Denise gives her Saturday-morning-cartoon grin and nods.
“Get the fuck out.” Ann can’t catch her breath.
“No, I swear to God.”
“What did he say?”
“He said, Do you have Ann’s number?”
“That’s it?”
“Yeah.”
Hannah looks mysterious, but only smiles.
“Oh my god.” Ann does some yoga-breathing. There are her big blue air casts in front of her. “I can’t believe I still have these fucking things on.”
It is sweet to curse with her friends. The shits and fucks tumble from their mouths like pastel sugared almonds, as perfect and frivolous. They wear their expletives like body glitter, a cheerful and audacious accouterment of adolescent femininity. Ann is the only one of the three who’s never had sex. Denise, in what Ann believes has to be the most wholesome loss-of-virginity story ever, had sex at age thirteen after a big snowball fight with her boyfriend in Prospect Park, after which they went back to her apartment, where her unsuspecting mother made them hot chocolate. For her part, Hannah reeks of experience: for the first half of last year, she had a boyfriend from Bronx Science, and for the second half a girlfriend from Cooper Union.
Ann is neither jealous nor intimidated by her friends’ comparatively extensive activities. It’s somehow reassuring to know actual people, peers, who have sex and emerge without wounds and scary secrets and broken hearts, with their senses of humor supremely intact. It is a wholly different possibility than what she has garnered from movies and books, and one in which she still does not really believe.

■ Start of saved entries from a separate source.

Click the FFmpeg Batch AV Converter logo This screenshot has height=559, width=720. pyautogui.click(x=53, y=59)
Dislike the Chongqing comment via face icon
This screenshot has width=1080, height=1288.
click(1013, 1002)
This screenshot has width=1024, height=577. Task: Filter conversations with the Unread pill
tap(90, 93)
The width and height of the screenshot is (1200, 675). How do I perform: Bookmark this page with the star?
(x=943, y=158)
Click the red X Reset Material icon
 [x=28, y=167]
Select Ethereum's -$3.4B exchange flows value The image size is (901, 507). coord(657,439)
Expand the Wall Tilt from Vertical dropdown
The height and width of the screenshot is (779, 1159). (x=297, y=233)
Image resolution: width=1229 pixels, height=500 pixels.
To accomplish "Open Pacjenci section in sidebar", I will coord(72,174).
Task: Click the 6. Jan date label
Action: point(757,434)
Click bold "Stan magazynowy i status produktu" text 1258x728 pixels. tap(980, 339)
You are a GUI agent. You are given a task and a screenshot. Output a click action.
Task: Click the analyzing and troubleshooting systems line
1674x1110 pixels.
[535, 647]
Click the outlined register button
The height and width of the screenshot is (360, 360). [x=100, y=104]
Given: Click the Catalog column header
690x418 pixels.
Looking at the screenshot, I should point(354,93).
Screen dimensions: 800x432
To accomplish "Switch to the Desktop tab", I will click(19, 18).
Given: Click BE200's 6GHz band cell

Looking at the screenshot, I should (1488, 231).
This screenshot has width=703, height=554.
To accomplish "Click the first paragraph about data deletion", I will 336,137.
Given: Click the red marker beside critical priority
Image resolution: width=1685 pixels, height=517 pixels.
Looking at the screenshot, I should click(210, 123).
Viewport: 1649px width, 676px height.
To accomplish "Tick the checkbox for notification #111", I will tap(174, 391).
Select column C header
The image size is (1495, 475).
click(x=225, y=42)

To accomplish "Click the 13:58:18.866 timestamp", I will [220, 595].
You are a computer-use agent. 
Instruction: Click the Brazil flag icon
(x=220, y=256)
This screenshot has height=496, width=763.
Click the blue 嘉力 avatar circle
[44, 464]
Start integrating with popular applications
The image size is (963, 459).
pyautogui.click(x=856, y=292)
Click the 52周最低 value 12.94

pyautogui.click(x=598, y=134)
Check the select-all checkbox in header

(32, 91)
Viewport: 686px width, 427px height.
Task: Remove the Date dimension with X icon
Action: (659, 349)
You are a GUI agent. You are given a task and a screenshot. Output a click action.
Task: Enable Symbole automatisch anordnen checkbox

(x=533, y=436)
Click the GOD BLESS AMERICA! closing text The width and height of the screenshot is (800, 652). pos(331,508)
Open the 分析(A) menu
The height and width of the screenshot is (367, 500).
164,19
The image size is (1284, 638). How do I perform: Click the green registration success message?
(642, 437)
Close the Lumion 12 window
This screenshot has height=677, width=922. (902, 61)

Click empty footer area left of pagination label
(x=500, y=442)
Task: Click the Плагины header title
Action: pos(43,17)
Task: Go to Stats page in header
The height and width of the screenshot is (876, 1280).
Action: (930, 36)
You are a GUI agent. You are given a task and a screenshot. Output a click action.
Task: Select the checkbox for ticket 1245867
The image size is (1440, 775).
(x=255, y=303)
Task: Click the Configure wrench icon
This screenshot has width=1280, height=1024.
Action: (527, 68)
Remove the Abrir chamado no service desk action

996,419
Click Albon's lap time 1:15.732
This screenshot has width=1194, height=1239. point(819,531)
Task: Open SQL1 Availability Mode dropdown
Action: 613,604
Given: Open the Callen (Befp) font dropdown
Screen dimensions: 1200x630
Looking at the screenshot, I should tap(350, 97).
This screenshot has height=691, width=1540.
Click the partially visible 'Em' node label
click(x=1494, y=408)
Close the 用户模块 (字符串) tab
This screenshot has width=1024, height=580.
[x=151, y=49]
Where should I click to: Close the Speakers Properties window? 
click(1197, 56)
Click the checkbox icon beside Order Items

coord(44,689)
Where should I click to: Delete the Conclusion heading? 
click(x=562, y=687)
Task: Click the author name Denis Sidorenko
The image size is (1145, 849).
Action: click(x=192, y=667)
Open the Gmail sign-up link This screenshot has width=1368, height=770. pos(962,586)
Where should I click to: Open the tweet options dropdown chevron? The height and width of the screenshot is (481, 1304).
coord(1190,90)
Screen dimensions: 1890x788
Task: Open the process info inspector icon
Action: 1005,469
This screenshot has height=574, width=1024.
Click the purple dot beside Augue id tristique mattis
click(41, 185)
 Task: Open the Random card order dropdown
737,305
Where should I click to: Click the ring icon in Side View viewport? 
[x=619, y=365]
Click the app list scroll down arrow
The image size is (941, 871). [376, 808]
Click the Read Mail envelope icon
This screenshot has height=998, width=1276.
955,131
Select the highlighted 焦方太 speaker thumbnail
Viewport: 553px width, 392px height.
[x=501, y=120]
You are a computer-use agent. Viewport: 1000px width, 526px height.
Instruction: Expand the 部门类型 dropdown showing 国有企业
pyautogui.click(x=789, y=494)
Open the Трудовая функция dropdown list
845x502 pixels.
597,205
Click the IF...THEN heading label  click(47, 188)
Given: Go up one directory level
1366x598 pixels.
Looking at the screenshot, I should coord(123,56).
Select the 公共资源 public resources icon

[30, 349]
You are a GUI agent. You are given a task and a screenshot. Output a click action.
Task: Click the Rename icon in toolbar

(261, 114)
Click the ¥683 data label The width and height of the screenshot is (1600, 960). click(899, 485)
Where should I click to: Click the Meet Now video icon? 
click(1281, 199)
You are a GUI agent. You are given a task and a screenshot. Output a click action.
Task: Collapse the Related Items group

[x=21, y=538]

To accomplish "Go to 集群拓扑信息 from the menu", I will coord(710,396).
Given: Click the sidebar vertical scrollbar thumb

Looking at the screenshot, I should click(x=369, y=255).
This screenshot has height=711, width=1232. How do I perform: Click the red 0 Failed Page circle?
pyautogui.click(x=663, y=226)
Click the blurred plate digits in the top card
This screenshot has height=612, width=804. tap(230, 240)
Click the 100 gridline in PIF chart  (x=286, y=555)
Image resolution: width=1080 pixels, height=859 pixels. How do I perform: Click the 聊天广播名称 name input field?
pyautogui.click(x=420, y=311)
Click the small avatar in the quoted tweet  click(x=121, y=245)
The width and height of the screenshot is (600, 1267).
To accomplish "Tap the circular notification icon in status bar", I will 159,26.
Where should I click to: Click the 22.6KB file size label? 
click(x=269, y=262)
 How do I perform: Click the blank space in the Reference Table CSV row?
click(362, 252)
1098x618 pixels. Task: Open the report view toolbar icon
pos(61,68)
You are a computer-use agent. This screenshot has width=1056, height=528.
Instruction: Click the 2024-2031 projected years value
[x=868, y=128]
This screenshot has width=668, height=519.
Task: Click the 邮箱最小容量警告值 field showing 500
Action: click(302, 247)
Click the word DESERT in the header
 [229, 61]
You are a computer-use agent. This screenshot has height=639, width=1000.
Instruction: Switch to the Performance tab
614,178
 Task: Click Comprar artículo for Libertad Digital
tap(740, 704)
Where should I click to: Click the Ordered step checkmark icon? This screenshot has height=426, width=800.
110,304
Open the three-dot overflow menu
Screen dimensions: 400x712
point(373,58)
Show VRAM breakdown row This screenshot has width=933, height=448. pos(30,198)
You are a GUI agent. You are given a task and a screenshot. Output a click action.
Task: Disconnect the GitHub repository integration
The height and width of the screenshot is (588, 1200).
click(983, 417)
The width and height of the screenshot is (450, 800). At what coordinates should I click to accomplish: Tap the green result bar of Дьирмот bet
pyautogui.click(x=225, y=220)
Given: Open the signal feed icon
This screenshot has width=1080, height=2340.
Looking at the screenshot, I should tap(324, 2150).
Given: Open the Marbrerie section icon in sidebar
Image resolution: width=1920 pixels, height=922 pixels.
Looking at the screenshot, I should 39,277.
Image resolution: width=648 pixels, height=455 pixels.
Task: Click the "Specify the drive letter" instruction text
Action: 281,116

The only movie she ever saw that endorsed the strangely, implausibly weightless version of sex that Denise and Hannah seem to practice was a porno film, or actually a string of porno shorts, rented and viewed in a fit of curiosity one night when the three of them were house-sitting Hannah’s half-sister’s apartment. For once, Ann was not the only one for whom the experience was new, and they were each shocked and offended: Hannah politically, by the simultaneous penetration of a woman by two men; Denise aesthetically, by the meager, stubby bands of pubic hair on the women (“If you’re going to shave that much, why not the whole thing?” she’d wanted to know; as it was, she pointed out, they all looked like Hitler); and Ann personally, and most profoundly, by the absence of plot.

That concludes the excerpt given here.